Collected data
========

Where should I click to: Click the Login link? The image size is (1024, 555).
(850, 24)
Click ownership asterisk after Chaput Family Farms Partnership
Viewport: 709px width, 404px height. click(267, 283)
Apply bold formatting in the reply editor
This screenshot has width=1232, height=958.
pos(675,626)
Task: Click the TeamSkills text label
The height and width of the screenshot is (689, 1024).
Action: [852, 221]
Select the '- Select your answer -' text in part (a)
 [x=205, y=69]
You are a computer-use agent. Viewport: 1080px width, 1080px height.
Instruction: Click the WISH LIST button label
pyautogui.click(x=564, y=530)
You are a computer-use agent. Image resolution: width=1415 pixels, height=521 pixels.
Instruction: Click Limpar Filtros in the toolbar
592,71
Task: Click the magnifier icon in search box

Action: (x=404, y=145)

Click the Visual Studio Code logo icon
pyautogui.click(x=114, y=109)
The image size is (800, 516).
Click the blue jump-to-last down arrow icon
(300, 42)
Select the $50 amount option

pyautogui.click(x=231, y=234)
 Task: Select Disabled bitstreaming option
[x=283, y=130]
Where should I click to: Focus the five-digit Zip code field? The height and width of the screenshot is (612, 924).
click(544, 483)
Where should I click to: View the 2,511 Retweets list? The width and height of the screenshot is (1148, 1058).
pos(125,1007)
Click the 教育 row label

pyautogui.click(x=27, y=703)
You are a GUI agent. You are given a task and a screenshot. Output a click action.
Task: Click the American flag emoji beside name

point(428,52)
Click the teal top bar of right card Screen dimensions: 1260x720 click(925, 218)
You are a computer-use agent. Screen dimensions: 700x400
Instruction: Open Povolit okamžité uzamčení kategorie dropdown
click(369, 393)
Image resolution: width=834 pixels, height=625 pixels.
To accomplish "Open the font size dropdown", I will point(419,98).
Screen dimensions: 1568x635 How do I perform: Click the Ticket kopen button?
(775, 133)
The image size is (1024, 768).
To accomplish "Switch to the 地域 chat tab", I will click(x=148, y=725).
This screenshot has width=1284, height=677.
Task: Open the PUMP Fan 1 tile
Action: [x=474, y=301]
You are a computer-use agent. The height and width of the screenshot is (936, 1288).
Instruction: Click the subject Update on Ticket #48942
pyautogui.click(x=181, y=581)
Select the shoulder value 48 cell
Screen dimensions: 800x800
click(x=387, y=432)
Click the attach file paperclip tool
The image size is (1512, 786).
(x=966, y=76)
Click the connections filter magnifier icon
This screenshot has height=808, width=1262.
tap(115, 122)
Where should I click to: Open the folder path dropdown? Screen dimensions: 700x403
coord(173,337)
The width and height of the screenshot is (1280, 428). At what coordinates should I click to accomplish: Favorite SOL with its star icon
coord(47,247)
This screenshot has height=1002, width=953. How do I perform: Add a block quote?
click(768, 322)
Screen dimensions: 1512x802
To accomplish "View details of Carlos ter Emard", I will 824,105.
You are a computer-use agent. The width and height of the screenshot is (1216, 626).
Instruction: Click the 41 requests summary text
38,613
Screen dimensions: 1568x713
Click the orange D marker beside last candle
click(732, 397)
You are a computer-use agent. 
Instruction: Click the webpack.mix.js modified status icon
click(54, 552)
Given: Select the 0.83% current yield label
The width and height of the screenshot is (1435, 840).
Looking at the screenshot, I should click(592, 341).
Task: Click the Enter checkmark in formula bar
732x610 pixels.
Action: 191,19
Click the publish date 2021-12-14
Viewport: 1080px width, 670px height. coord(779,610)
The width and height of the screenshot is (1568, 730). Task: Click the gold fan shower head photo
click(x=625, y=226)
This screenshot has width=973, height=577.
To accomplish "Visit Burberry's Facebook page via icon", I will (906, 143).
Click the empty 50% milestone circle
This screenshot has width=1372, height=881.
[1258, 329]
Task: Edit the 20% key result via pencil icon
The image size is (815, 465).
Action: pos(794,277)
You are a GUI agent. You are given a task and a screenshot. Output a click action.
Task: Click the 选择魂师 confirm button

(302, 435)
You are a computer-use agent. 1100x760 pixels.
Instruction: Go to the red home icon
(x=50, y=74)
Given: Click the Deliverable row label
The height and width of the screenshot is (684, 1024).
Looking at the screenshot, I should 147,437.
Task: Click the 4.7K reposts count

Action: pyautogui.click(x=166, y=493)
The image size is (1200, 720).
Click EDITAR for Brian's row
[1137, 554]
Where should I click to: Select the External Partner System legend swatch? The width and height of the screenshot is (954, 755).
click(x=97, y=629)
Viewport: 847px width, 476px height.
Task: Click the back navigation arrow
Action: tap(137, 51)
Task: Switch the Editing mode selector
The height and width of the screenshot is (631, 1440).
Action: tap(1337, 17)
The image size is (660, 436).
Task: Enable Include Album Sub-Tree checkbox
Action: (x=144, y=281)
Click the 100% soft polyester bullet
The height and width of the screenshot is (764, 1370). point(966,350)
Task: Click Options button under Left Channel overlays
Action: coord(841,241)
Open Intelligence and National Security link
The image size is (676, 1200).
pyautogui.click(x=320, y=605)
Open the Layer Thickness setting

========

**The problem**
Every line from the one containing "Task: Switch the Editing mode selector" through the last line of the entries above must be output exactly. Leave the rest out.

**Task result**
Task: Switch the Editing mode selector
The height and width of the screenshot is (631, 1440).
Action: tap(1337, 17)
The image size is (660, 436).
Task: Enable Include Album Sub-Tree checkbox
Action: (x=144, y=281)
Click the 100% soft polyester bullet
The height and width of the screenshot is (764, 1370). point(966,350)
Task: Click Options button under Left Channel overlays
Action: coord(841,241)
Open Intelligence and National Security link
The image size is (676, 1200).
pyautogui.click(x=320, y=605)
Open the Layer Thickness setting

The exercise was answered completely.